For a sequence of tasks, each with a positive integer period, the pinwheel scheduling problem involves finding a valid schedule in the sense that the schedule performs one task per day and each task is performed at least once every consecutive days of its period. It had been conjectured by Chan and Chin in 1993 that there exists a valid schedule for any sequence of tasks with density, the sum of the reciprocals of each period, at most $\frac{5}{6}$. Recently, Kawamura settled this conjecture affirmatively.
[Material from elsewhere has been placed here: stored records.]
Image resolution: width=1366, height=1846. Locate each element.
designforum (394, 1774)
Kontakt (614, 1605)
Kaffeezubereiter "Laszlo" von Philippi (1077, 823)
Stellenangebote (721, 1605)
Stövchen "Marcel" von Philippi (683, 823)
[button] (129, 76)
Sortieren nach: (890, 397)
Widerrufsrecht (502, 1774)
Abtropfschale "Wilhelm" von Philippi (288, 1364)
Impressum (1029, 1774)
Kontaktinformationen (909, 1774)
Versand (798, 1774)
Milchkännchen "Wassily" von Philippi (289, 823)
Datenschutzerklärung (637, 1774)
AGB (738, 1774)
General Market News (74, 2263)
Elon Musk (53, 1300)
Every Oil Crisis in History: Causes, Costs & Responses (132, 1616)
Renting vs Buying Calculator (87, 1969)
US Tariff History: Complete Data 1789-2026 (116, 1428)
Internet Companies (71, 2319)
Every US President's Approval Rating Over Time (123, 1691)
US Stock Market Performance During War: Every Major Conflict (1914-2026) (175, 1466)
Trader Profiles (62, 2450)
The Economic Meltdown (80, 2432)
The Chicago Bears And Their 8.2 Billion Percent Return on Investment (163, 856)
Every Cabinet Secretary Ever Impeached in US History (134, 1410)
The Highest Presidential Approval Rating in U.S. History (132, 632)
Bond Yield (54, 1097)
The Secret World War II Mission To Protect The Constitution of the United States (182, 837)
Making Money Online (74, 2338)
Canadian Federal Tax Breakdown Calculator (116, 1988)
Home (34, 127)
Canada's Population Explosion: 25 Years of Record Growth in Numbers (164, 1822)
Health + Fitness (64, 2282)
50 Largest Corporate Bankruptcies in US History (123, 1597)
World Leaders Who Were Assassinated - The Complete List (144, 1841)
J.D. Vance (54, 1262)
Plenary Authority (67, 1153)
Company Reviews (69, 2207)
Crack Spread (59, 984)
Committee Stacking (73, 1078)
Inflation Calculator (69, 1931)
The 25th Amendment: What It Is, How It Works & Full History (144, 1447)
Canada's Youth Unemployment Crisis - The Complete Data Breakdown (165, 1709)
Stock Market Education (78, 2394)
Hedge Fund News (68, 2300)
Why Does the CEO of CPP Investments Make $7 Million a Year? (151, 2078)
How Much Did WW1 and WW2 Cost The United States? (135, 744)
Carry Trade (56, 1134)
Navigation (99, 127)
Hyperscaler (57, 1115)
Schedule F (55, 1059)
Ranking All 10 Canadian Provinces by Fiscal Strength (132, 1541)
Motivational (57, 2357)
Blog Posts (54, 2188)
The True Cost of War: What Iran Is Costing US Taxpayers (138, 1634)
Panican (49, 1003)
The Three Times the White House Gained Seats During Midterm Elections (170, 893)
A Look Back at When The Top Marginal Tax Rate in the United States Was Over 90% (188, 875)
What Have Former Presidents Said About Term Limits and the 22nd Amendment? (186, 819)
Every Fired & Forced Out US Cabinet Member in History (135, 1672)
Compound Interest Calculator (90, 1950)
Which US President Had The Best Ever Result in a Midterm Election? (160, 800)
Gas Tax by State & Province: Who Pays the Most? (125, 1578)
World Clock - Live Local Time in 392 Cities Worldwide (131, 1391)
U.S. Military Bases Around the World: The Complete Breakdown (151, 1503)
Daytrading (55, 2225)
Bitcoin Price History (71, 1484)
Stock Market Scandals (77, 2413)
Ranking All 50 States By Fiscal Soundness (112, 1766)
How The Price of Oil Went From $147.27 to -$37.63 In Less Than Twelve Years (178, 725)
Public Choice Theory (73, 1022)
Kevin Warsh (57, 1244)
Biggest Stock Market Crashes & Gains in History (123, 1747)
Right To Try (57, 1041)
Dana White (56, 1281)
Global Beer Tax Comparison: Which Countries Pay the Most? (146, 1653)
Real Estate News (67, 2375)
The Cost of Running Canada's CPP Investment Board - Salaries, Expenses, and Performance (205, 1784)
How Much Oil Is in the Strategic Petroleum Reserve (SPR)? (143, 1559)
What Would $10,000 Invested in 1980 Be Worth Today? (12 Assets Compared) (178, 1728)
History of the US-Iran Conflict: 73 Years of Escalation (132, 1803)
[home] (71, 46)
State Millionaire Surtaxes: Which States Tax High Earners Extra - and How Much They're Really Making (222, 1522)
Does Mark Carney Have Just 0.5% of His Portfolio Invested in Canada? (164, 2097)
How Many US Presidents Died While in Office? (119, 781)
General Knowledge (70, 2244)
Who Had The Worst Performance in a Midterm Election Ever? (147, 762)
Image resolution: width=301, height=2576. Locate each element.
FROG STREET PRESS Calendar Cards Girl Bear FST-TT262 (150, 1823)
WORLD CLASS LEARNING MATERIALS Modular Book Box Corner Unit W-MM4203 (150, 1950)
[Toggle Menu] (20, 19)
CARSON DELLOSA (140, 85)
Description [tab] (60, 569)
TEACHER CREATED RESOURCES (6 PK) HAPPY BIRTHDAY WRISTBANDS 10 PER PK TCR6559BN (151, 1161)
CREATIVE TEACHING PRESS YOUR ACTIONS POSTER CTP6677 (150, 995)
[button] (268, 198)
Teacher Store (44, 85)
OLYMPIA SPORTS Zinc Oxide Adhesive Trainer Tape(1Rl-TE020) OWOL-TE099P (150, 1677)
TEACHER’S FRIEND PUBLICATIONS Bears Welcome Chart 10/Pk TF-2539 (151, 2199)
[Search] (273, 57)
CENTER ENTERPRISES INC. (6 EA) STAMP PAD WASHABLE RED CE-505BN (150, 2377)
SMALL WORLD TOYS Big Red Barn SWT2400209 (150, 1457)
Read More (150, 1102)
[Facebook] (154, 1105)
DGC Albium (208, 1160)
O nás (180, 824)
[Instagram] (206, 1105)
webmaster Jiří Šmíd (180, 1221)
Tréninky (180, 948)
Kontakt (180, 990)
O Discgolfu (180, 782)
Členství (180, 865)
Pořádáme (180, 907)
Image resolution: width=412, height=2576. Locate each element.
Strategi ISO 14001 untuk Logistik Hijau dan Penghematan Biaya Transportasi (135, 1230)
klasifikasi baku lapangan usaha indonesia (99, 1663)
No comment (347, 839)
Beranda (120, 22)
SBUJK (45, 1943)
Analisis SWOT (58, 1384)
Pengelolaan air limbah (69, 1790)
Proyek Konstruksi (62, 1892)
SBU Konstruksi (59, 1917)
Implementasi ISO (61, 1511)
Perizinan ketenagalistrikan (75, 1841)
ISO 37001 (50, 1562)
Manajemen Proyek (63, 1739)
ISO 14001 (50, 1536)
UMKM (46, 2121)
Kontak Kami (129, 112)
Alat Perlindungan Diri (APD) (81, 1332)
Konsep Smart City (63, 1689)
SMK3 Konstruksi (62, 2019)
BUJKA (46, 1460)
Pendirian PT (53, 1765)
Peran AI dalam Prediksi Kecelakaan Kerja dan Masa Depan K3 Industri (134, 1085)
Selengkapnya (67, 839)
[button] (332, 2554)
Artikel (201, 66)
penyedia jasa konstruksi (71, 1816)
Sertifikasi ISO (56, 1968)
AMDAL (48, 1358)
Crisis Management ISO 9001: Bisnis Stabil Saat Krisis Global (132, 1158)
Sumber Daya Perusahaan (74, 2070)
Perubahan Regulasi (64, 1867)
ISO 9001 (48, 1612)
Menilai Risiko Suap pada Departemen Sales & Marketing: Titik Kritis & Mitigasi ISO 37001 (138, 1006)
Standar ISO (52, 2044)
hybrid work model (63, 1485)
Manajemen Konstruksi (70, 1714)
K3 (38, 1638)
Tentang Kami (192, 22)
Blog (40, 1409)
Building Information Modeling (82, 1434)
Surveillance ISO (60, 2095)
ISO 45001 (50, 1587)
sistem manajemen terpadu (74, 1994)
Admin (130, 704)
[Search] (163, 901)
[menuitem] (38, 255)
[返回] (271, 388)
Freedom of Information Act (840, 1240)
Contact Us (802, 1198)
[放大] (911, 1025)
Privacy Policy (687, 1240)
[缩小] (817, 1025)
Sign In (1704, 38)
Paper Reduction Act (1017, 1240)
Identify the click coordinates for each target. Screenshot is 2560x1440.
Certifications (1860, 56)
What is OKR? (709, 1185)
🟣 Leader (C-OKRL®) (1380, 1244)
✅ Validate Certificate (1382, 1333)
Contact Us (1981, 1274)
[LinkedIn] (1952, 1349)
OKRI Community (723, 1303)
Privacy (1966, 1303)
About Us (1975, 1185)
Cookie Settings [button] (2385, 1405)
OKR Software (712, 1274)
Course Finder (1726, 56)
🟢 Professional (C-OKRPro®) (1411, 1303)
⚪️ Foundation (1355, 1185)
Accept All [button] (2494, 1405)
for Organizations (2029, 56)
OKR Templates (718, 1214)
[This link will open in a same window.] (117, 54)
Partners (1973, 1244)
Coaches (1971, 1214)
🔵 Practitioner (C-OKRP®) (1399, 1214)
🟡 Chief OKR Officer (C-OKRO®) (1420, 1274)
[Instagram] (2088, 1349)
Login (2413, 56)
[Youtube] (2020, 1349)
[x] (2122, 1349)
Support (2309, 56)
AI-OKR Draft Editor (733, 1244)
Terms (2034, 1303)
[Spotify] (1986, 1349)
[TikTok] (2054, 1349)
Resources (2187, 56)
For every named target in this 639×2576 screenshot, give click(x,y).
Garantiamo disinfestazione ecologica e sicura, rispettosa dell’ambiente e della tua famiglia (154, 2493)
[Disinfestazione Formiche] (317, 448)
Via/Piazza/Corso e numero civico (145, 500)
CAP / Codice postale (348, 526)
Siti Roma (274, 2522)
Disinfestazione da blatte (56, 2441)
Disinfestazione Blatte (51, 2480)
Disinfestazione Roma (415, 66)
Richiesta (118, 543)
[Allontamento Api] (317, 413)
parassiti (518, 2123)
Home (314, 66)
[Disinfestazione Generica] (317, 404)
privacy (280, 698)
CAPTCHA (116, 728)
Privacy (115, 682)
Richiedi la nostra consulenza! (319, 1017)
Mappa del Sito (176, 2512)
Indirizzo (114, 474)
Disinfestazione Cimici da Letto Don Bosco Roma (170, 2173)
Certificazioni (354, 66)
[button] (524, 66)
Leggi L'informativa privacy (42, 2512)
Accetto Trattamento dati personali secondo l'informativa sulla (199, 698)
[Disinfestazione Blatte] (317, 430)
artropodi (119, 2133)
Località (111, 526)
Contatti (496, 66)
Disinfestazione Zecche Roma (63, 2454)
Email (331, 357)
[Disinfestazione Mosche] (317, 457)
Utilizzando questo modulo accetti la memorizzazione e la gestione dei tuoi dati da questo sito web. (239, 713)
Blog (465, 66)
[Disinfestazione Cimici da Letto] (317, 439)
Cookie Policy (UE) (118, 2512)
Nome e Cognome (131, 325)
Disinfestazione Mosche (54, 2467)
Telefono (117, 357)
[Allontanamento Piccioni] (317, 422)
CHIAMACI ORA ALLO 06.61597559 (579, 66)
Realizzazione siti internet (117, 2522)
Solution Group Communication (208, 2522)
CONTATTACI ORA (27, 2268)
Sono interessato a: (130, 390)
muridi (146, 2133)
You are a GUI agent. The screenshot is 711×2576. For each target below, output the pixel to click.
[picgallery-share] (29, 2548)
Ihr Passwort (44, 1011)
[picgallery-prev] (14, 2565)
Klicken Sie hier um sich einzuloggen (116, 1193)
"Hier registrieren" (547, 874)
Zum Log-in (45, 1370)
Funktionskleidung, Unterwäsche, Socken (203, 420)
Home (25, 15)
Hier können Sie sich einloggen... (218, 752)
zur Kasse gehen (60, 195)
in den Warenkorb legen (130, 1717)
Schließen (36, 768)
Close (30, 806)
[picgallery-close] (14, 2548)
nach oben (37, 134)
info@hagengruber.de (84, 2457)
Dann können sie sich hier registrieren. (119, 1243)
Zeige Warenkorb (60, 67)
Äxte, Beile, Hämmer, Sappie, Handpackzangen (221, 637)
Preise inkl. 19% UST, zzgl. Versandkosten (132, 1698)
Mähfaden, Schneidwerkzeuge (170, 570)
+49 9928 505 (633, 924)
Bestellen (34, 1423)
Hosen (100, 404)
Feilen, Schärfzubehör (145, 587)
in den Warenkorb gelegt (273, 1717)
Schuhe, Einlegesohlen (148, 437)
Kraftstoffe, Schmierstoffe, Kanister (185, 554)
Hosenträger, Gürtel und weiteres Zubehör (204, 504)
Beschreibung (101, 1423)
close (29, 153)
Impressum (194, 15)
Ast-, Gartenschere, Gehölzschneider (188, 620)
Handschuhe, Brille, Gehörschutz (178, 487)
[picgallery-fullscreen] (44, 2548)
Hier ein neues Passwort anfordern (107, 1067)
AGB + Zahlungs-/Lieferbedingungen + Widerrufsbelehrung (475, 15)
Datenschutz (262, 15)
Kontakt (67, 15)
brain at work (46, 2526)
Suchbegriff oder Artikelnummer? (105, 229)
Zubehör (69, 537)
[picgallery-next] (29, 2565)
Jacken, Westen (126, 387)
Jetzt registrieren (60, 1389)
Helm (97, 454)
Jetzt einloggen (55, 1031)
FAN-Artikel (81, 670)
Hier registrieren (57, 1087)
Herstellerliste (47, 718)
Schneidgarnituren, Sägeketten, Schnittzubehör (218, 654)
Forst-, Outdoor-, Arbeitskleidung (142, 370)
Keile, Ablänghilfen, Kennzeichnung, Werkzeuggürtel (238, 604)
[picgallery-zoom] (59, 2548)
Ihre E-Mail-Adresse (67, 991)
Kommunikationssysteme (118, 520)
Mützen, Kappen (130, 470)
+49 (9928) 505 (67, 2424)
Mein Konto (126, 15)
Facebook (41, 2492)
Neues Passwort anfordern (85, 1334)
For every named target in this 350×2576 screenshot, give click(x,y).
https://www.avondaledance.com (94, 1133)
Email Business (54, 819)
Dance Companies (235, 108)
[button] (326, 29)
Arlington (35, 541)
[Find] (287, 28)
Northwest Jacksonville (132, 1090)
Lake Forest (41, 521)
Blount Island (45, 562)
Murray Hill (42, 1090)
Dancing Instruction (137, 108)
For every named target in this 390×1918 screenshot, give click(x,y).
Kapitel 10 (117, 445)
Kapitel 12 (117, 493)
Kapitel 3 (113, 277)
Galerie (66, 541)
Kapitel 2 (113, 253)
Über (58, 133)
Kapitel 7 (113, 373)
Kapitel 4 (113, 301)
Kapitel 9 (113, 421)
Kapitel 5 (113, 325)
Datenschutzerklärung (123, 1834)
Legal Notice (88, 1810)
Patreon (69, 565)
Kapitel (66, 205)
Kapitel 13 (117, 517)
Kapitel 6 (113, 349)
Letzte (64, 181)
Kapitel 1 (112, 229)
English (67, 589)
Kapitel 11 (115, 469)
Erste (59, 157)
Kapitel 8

In this paper we consider an extended version with real periods proposed by Kawamura, in which a valid schedule must perform each task $i$ having a real period~$a_{i}$ at least $l$ times in any consecutive $\lceil l a_{i} \rceil$ days for all positive integer $l$. We show that any sequence of tasks such that the periods take three distinct real values and the density is at most $\frac{5}{6}$ admits a valid schedule. We hereby conjecture that the conjecture of Chan and Chin is true also for real periods.

翻译：对于一组周期为正整数的任务序列，风车调度问题旨在寻找一个有效调度方案，使得该方案每天执行一个任务，且每个任务在其周期内的任意连续天数中至少被执行一次。Chan和Chin于1993年提出猜想：对于任意任务序列，若其密度（即各周期倒数之和）不超过$\\frac{5}{6}$，则存在有效调度方案。近期，Kawamura肯定性地证明了该猜想。本文研究Kawamura提出的具有实数周期的扩展版本，其中对于具有实数周期~$a_{i}$的每个任务$i$，有效调度方案需满足：对于任意正整数$l$，在任意连续$\\lceil l a_{i} \\rceil$天内至少执行该任务$l$次。我们证明：对于周期取三个不同实数值且密度不超过$\\frac{5}{6}$的任意任务序列，均存在有效调度方案。基于此，我们提出猜想：Chan和Chin的猜想对于实数周期同样成立。